**Aim of the exercise**
If a line below includes the string "panel", copy it.

**Records from a data source**
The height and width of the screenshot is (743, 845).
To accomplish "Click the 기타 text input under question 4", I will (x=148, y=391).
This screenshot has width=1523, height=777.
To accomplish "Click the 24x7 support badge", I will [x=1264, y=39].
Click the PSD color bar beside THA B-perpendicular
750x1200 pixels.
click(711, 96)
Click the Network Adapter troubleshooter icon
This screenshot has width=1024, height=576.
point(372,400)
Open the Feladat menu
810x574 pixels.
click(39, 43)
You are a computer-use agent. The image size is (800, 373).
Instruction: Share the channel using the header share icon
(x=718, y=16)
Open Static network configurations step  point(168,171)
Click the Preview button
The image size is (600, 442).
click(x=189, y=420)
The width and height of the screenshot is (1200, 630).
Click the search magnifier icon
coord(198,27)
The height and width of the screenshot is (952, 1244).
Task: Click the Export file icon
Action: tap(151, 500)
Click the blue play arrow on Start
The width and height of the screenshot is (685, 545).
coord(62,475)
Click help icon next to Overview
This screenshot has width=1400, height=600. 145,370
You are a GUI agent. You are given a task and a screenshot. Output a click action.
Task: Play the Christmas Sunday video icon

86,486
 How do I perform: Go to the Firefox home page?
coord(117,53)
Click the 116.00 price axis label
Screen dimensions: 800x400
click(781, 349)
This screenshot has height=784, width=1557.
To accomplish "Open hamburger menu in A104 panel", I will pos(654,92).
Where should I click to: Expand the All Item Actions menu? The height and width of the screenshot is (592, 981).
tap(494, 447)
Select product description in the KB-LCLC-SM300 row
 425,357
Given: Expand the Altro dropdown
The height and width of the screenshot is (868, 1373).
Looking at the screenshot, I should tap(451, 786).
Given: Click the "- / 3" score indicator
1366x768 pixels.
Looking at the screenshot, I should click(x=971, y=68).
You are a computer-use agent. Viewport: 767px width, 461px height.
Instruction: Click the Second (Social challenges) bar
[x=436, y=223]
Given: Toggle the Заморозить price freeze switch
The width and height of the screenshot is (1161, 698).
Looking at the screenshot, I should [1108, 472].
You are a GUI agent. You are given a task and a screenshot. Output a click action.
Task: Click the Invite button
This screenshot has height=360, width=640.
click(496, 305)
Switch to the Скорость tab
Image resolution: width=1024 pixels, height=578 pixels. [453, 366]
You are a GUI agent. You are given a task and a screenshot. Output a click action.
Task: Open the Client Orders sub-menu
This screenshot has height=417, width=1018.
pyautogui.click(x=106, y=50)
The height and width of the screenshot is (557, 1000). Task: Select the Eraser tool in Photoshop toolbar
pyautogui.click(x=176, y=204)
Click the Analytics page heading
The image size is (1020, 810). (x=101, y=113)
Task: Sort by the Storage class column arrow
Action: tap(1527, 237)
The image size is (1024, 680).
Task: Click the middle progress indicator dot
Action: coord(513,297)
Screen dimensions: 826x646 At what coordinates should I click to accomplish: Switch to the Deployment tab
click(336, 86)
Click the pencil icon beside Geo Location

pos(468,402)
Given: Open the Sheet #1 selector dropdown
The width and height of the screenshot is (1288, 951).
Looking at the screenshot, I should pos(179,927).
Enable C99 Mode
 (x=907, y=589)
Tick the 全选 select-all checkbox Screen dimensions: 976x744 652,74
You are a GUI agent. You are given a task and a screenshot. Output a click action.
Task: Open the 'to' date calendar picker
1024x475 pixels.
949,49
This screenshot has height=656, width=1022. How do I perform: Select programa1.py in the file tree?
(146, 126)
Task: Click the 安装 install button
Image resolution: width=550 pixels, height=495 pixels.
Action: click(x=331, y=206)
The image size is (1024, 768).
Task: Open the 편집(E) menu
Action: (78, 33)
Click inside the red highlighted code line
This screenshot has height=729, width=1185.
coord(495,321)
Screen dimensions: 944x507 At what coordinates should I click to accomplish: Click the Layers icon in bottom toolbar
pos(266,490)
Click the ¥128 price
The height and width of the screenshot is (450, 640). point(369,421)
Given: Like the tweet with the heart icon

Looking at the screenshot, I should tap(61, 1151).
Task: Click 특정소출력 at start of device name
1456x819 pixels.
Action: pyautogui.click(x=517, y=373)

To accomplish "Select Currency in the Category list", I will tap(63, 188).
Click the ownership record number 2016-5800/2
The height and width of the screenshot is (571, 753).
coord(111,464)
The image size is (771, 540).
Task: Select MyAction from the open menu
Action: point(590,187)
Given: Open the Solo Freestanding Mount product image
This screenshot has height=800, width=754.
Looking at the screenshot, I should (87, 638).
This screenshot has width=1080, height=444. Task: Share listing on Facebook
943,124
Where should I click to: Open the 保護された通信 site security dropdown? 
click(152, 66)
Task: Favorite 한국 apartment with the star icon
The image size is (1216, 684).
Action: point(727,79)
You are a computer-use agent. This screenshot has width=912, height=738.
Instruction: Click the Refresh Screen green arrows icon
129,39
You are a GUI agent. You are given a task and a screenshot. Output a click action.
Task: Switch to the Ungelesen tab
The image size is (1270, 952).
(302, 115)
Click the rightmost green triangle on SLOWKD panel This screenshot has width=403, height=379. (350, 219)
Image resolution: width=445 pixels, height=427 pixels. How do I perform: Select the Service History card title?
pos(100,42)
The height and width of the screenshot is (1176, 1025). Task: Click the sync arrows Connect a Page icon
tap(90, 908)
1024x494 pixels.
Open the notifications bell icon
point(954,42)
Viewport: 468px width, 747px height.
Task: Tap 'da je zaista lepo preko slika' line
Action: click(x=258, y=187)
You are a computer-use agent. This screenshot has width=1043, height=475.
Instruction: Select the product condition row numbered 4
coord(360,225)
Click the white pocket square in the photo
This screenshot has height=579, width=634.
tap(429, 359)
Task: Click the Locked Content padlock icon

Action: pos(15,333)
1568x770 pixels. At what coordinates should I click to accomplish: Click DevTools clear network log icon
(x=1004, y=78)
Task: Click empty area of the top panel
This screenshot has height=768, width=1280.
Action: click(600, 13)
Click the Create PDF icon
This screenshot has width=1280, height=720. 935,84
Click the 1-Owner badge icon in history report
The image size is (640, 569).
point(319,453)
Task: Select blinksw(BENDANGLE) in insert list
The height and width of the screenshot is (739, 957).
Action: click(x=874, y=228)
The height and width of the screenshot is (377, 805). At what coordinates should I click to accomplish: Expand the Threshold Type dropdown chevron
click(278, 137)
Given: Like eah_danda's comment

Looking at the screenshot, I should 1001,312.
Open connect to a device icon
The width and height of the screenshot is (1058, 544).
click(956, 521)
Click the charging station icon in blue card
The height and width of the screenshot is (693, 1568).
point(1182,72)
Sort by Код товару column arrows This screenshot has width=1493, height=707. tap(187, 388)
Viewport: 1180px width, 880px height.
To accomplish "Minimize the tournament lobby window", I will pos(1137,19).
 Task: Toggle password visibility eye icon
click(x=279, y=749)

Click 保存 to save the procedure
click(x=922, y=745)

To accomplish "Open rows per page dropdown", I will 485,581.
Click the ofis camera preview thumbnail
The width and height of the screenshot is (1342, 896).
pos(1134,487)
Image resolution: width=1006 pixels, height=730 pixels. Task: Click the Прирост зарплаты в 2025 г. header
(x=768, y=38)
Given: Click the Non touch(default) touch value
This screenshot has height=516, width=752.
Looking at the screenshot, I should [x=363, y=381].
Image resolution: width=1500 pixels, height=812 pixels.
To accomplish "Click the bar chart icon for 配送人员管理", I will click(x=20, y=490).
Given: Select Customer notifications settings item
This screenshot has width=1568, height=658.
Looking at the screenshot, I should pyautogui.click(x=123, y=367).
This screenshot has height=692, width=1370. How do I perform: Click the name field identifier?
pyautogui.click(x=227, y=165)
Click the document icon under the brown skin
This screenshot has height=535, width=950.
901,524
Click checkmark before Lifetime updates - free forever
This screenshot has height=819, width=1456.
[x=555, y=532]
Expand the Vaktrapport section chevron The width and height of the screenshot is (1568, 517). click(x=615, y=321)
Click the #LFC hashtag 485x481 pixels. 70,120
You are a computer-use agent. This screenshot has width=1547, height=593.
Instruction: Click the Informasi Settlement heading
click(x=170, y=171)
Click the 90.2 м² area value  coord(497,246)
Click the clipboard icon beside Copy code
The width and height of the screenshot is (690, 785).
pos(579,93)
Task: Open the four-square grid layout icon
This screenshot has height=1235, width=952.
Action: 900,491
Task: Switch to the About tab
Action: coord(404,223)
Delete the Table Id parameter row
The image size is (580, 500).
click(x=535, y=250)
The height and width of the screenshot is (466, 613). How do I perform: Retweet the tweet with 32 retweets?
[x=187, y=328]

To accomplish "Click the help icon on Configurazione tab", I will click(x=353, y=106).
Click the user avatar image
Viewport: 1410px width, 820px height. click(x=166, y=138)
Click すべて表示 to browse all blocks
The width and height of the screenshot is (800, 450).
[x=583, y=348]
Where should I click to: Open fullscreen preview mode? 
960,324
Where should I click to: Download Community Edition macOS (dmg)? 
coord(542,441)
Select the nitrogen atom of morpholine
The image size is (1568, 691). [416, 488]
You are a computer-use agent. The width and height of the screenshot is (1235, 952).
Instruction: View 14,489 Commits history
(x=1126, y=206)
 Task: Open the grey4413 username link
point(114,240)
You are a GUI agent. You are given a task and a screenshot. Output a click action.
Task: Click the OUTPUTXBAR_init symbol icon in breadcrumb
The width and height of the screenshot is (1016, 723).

**Answer below**
To accomplish "Open hamburger menu in A104 panel", I will pos(654,92).
Click the rightmost green triangle on SLOWKD panel This screenshot has width=403, height=379. (350, 219)
Task: Click empty area of the top panel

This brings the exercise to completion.